**Exercise aim:**
Using the listing below, work out the number of lines in which "will" appears; return only that figure.

**Records:**
☆ ☆ ☆ ☆ ☆

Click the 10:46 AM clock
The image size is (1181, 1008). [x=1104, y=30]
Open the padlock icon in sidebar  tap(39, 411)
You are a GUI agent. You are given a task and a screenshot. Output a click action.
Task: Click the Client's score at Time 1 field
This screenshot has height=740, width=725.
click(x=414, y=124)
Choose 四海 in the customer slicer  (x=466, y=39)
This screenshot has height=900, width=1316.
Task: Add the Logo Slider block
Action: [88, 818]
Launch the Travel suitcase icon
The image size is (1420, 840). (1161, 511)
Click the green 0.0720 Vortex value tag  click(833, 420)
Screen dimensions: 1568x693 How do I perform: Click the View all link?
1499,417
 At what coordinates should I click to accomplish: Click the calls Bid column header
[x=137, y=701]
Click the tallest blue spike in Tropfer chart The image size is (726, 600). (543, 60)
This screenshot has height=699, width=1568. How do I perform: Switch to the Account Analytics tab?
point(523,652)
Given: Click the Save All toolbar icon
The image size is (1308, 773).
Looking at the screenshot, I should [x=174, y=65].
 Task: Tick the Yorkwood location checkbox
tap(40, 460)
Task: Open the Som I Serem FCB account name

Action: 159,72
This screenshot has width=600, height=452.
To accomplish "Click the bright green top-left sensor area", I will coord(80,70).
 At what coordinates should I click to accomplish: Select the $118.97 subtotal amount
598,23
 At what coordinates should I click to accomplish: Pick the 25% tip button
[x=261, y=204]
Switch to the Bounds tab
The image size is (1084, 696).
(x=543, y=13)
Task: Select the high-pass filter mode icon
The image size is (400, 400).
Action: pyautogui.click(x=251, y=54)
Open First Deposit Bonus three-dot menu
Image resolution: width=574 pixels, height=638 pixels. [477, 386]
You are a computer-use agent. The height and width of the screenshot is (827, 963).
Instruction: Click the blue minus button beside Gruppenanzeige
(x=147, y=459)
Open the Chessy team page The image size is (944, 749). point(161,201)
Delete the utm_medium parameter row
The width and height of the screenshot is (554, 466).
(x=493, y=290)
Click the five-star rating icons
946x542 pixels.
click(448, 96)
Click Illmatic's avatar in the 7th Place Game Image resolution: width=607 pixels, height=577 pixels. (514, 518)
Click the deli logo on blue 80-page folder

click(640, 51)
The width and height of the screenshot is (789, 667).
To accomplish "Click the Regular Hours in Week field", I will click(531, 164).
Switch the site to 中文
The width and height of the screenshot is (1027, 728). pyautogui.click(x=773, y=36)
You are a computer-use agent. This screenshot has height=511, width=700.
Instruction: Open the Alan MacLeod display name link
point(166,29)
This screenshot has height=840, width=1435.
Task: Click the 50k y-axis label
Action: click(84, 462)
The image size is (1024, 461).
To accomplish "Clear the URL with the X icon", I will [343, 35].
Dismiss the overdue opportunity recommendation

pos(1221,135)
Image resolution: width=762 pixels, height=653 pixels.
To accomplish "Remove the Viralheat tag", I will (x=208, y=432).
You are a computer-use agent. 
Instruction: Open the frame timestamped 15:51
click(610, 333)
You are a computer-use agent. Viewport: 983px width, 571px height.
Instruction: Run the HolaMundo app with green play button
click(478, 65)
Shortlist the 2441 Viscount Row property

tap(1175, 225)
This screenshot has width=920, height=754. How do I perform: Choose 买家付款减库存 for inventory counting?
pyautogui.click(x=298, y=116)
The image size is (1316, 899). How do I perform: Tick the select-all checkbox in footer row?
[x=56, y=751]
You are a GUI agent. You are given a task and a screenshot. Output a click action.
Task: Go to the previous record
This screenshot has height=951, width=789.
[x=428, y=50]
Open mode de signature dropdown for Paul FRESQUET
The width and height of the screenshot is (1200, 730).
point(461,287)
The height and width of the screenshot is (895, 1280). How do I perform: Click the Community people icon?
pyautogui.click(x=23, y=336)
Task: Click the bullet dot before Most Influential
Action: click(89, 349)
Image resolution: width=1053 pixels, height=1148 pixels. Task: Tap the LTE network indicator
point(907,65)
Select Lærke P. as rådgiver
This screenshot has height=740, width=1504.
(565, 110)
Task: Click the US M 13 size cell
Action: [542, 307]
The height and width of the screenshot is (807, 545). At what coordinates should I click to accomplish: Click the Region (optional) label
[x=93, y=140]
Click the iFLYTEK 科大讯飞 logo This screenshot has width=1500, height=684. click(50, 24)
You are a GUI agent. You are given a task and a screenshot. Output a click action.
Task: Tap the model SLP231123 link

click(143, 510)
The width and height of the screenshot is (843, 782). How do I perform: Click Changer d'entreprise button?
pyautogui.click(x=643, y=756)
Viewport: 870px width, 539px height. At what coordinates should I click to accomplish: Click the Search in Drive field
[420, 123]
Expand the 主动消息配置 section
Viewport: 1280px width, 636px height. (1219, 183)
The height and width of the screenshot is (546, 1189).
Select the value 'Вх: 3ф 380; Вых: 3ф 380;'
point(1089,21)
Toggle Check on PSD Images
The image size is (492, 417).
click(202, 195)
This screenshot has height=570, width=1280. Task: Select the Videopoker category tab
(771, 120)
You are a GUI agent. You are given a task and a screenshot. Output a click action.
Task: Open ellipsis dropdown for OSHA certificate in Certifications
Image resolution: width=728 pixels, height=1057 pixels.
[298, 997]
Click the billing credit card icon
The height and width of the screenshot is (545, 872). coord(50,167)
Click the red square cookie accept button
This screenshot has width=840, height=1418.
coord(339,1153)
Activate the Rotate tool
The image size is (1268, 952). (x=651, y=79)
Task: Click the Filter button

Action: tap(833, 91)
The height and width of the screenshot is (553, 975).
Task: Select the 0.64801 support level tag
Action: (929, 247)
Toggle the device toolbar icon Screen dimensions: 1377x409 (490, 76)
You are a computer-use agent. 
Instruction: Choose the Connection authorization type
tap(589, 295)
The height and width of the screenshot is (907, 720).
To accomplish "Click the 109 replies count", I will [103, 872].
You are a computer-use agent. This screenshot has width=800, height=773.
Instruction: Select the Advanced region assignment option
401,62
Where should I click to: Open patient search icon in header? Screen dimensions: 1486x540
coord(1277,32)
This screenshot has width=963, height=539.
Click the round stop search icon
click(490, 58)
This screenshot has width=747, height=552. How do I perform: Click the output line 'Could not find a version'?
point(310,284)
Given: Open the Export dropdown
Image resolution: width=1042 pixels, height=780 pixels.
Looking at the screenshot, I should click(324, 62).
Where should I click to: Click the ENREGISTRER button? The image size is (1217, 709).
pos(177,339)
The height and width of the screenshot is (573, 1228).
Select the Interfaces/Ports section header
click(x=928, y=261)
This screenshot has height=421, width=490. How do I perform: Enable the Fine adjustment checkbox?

☆ ☆ ☆ ☆ ☆

**Expected answer:**
5